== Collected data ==
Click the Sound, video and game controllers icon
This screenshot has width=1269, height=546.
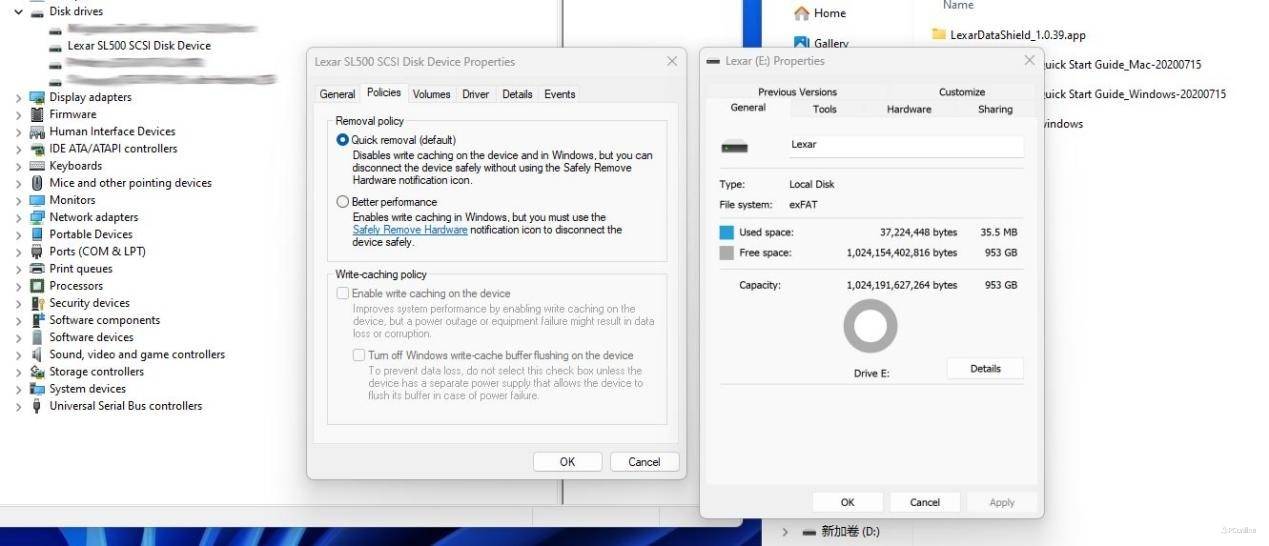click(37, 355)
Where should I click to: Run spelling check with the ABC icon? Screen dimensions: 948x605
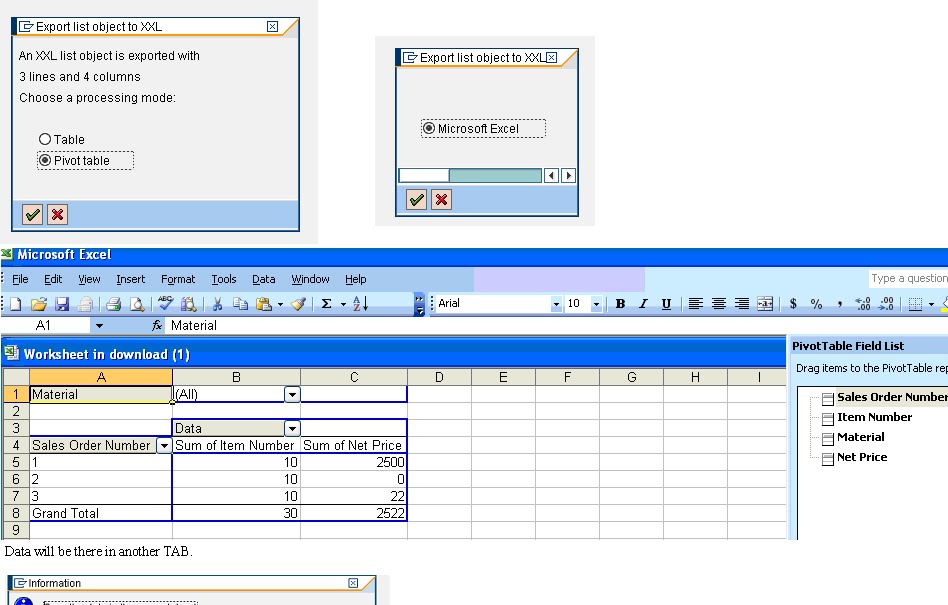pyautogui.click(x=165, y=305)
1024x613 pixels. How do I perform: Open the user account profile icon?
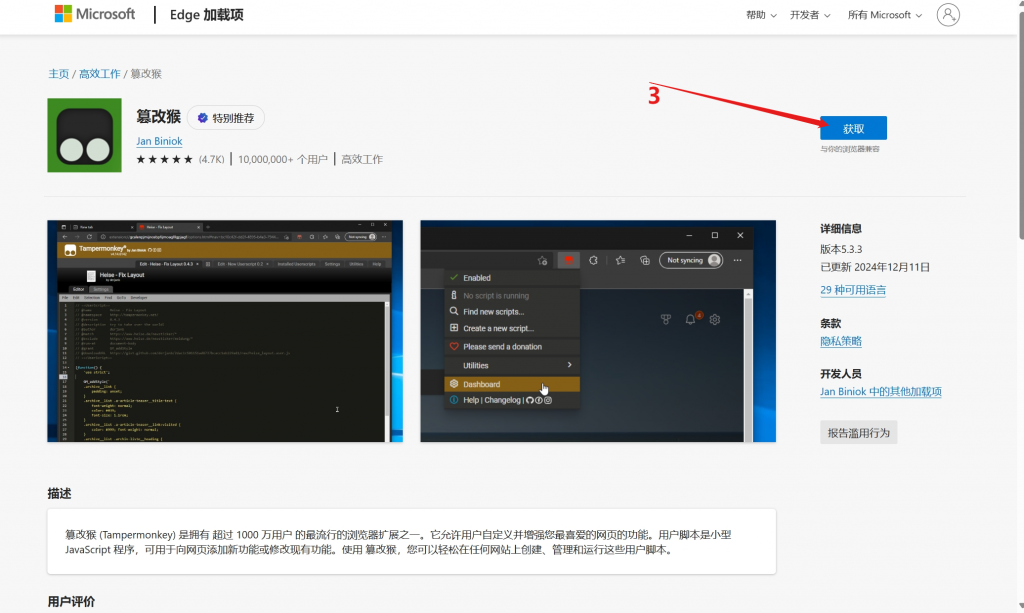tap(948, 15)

== What to work on ==
Could you swap every "icon" in the listing above for "button", change nothing else, and write the lines out again without the pictures?

== Reply ==
Click the Sound, video and game controllers button
This screenshot has width=1269, height=546.
click(37, 355)
Where should I click to: Run spelling check with the ABC button? Screen dimensions: 948x605
pyautogui.click(x=165, y=305)
1024x613 pixels. How do I perform: Open the user account profile button?
tap(948, 15)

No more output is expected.